Introduction

This handbook is for upper-level students enrolled in a clinic who are expected to draft legal memorandums, briefs, and pleadings with minimal supervision. It should also help law students enrolled in an externship since they, too, are expected to draft legal documents with little supervision. Each chapter focuses on a single writing skill. The exercises and examples consistently and cogently employ the techniques and devices advocated in the book.

Through my teaching experience, I developed a firm understanding of the most common legal writing challenges for first-year and upper-level students. I taught first-year legal writing for ten years, followed by five years teaching advanced legal writing. Every semester I taught 1Ls, I noted the skills that most students struggle with. I did the same at the end of every semester I taught advanced legal writing. After comparing the two sets of notes, I could see the common weaknesses in students’ legal analysis and writing. And I identified the skills most ILs learn, but do not retain as upper-level students.

I retired in 2017 but returned to the classroom as a volunteer writing instructor and supervising attorney in my school’s Civil Rights and Transparency Clinic in 2021. I also taught the clinic students writing and analysis review classes. I developed teaching materials in that role based on what I learned as a legal writing professor. My idea for this handbook grew from this experience.

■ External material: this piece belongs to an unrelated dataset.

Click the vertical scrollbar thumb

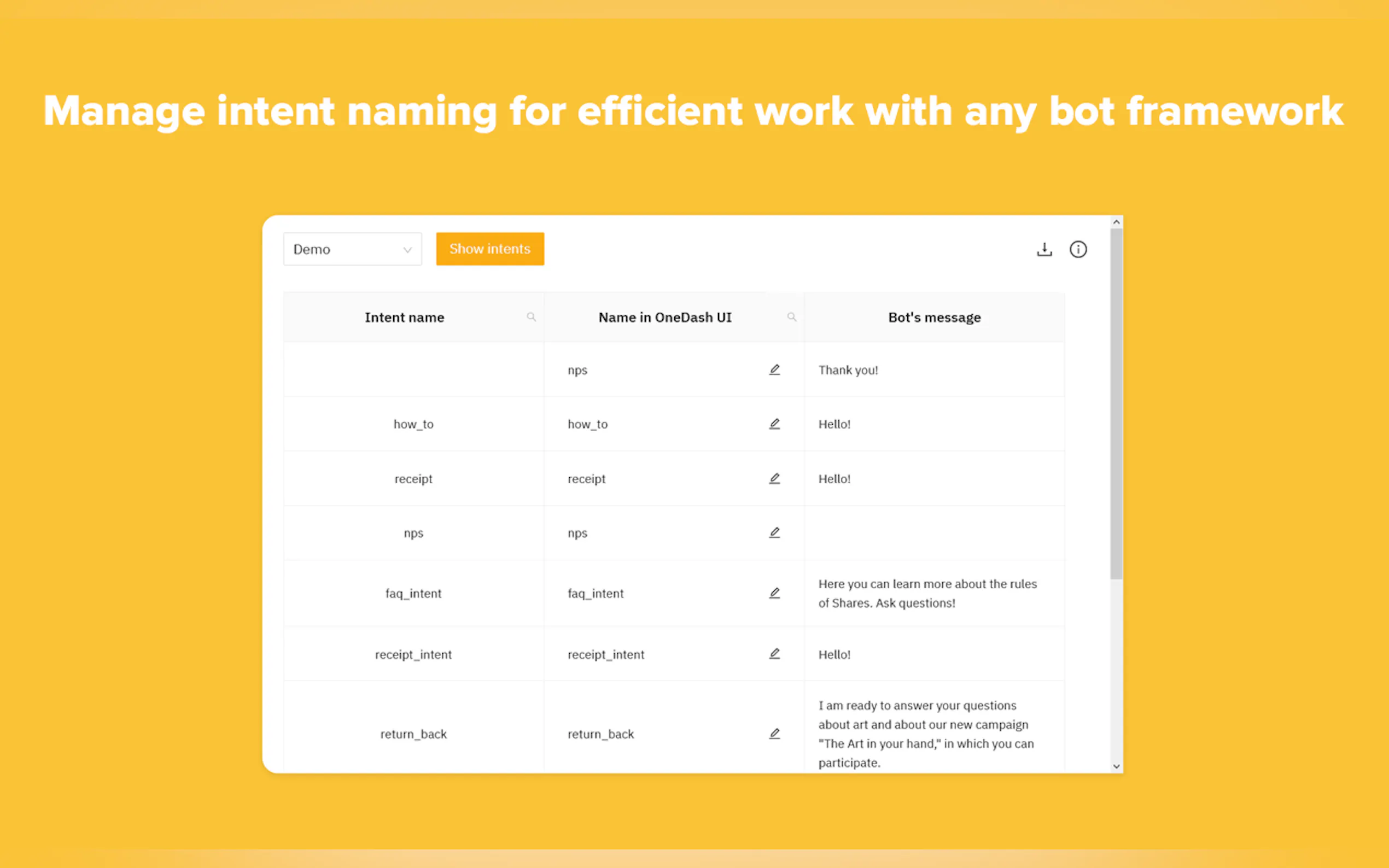point(1116,402)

A fundamental principle in clinical pedagogy is learning by doing. Clinics often structure case assignments, work responsibility, and supervision to allow student attorneys to serve as the “first chair” or primary attorney on the case. Translating this into teaching legal writing is challenging. On the one hand, students need specific, directive feedback on their legal writing—from where to start to how to organize a brief to whether they have adequately addressed the issue. On the other hand, clinicians seek learning materials, like legal writing textbooks, which empower students to do as much as possible on their own. In a form of inductive learning, clinicians seek to help students learn not simply to follow templates but to extrapolate principles from examples and then apply them to their legal writing. This handbook incorporates these pedagogical principles to maximize student learning in the clinical context.

I hope this simple and concise handbook fills an existing gap in the literature. It builds on existing legal writing textbooks by focusing on practical legal writing techniques for clinic students.

Chapters 1-3 are about how to organize written legal analysis and argument. They are relevant to students writing objective inter-office memos, client letters,  and persuasive briefs. Chapters 4-6 are about how to turn objective analysis into a persuasive argument. Chapter 7 is about headings, and Chapter 8 is about issue statements (for objective writing) and questions presented (for persuasive writing). By identifying and effectively writing headings, and issue statements or questions presented, writers learn to succinctly state the law that governs an issue, the legally significant facts the law is applied to, the conclusions the writer wants the reader to adopt, and the reasons why the reader should adopt those conclusions.

Chapters 9 and 10 are about effectively identifying and writing a client’s story. Chapter 9 will help you find a theme for that story, while Chapter 10 will help you write the story  credibly and persuasively. Chapter 11 is about reducing your word count and making your text more interesting for your busy reader. The final chapter is a primer on writing complaints and answers.

Most of the examples and exercises are based on my work as an attorney representing plaintiffs in toxic exposure and civil rights claims. I hope you enjoy and learn from them.

Editing Notes:

  • Citations to New York case law are in New York Law Reports Style Manual form.
  • Citations to federal case law are in Bluebook form.
  • Footnotes are highlighted in blue or yellow. Citations to authority are blue. Footnotes explaining the purpose of sentences in examples are highlighted in yellow.